PyTorch implementation of paper "Neural Scene Flow Fields for Space-Time View Synthesis of Dynamic Scenes", CVPR 2021

Overview

Neural Scene Flow Fields

PyTorch implementation of paper "Neural Scene Flow Fields for Space-Time View Synthesis of Dynamic Scenes", CVPR 2021

[Project Website] [Paper] [Video]

Dependency

The code is tested with Python3, Pytorch >= 1.6 and CUDA >= 10.2, the dependencies includes

  • configargparse
  • matplotlib
  • opencv
  • scikit-image
  • scipy
  • cupy
  • imageio.
  • tqdm

Video preprocessing

  1. Download nerf_data.zip from link, an example input video with SfM camera poses and intrinsics estimated from COLMAP (Note you need to use COLMAP "colmap image_undistorter" command to undistort input images to get "dense" folder as shown in the example, this dense folder should include "images" and "sparse" folders).

  2. Download single view depth prediction model "model.pt" from link, and put it on the folder "nsff_scripts".

  3. Run the following commands to generate required inputs for training/inference:

    # Usage
    cd nsff_scripts
    # create camera intrinsics/extrinsic format for NSFF, same as original NeRF where it uses imgs2poses.py script from the LLFF code: https://github.com/Fyusion/LLFF/blob/master/imgs2poses.py
    python save_poses_nerf.py --data_path "/home/xxx/Neural-Scene-Flow-Fields/kid-running/dense/"
    # Resize input images and run single view model
    python run_midas.py --data_path "/home/xxx/Neural-Scene-Flow-Fields/kid-running/dense/" --input_w 640 --input_h 360 --resize_height 288
    # Run optical flow model (for easy setup and Pytorch version consistency, we use RAFT as backbond optical flow model, but should be easy to change to other models such as PWC-Net or FlowNet2.0)

AVAILABLE DATA:
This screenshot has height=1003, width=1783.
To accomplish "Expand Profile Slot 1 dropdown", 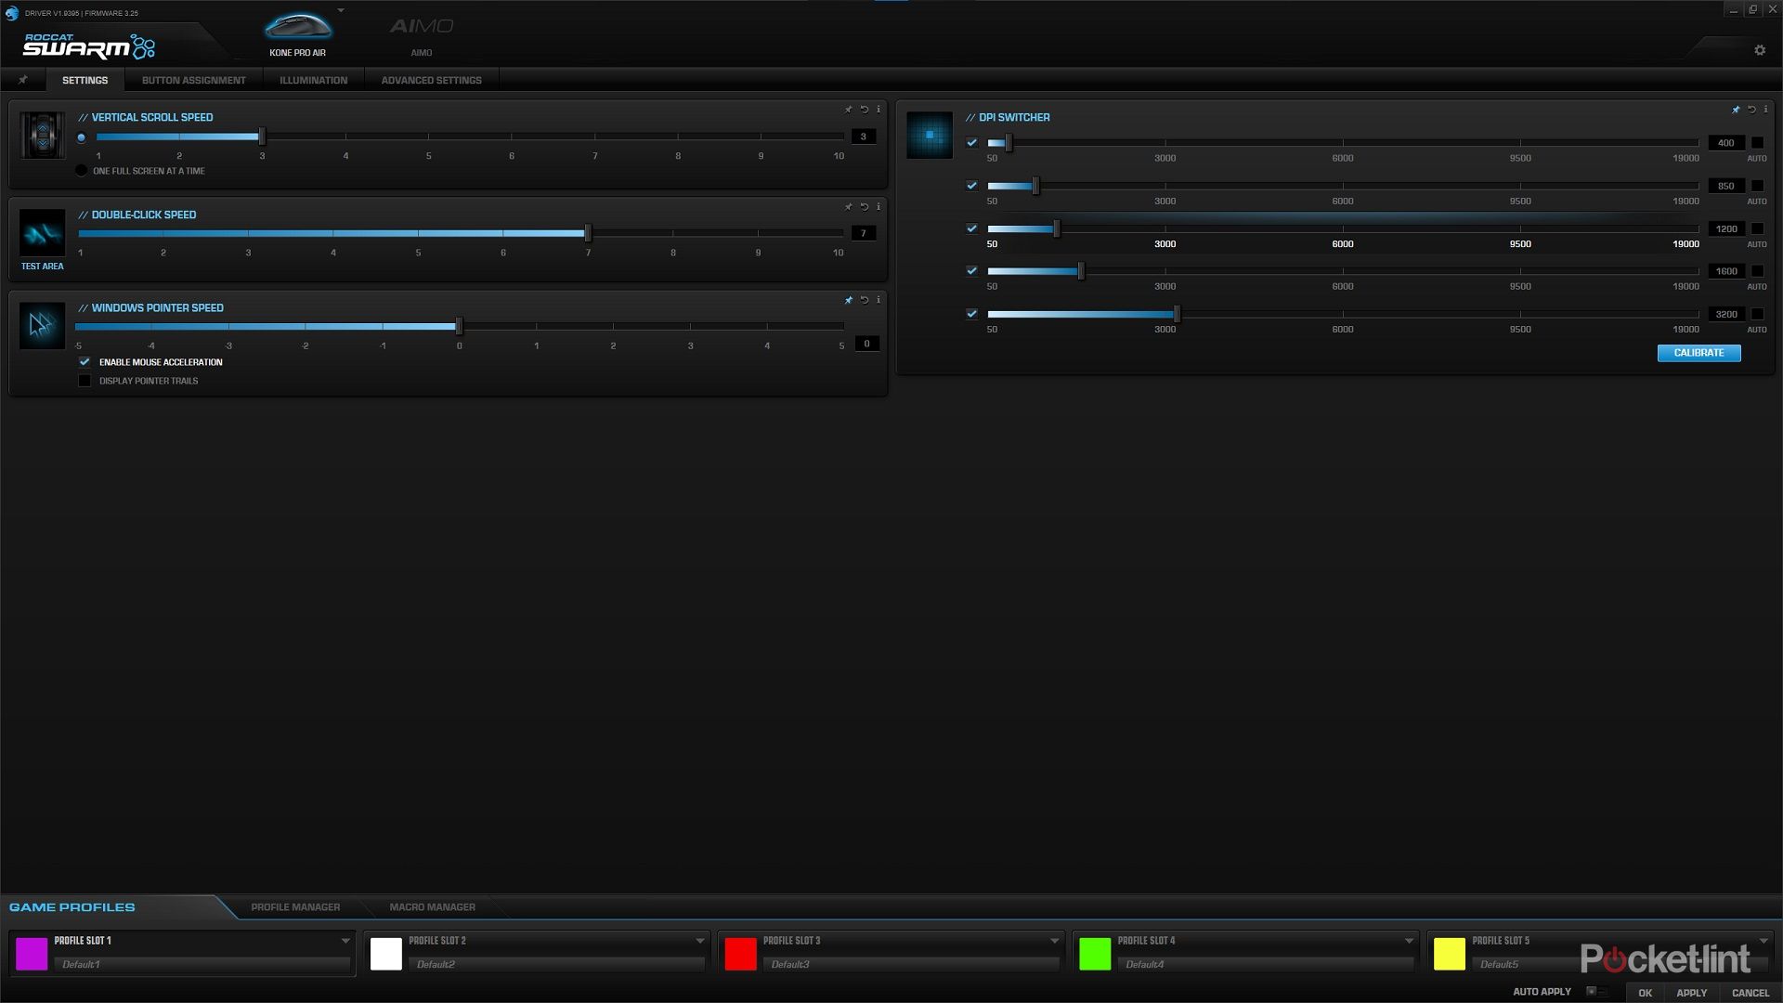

JOBS:
1. Please rewrite the step in the Neural Scene Flow Fields page that begins "Download nerf_data.zip from link" as a short list that keeps its main facts.
2. According to the Neural Scene Flow Fields page, which folder should the single view depth prediction model "model.pt" go in?
3. Pick up the Neural Scene Flow Fields page right after its last line, the comment about running the optical flow model.

RESULTS OF THE EXERCISE:
1.
- Download nerf_data.zip, an example input video with SfM camera poses and intrinsics estimated from COLMAP.
- Undistort the input images with COLMAP's "colmap image_undistorter" command to get a "dense" folder, as in the example.
- The "dense" folder should include "images" and "sparse" folders.

2. The folder "nsff_scripts".

3.
    ./download_models.sh
    python run_flows_video.py --model models/raft-things.pth --data_path /home/xxx/Neural-Scene-Flow-Fields/kid-running/dense/ --epi_threhold 1.0 --input_flow_w 768 --input_semantic_w 1024 --input_semantic_h 576

Rendering from an example pretrained model

  1. Download pretraind model "kid-running_ndc_5f_sv_of_sm_unify3_F00-30.zip" from link. Unzipping and putting it in the folder "nsff_exp/logs/kid-running_ndc_5f_sv_of_sm_unify3_F00-30/360000.tar".

Set datadir in config/config_kid-running.txt to the root directory of input video. Then go to directory "nsff_exp":

   cd nsff_exp
  1. Rendering of fixed time, viewpoint interpolation
   python run_nerf.py --config configs/config_kid-running.txt --render_bt --target_idx 10

By running the example command, you should get the following result: Alt Text

  1. Rendering of fixed viewpoint, time interpolation
   python run_nerf.py --config configs/config_kid-running.txt --render_lockcam_slowmo --target_idx 8

By running the example command, you should get the following result: Alt Text

  1. Rendering of space-time interpolation
   python run_nerf.py --config configs/config_kid-running.txt --render_slowmo_bt  --target_idx 10

By running the example command, you should get the following result: Alt Text

Training

  1. In configs/config_kid-running.txt, modifying expname to any name you like (different from the original one), and running the following command to train the model:
    python run_nerf.py --config configs/config_kid-running.txt

The per-scene training takes ~2 days using 2 Nvidia V100 GPUs.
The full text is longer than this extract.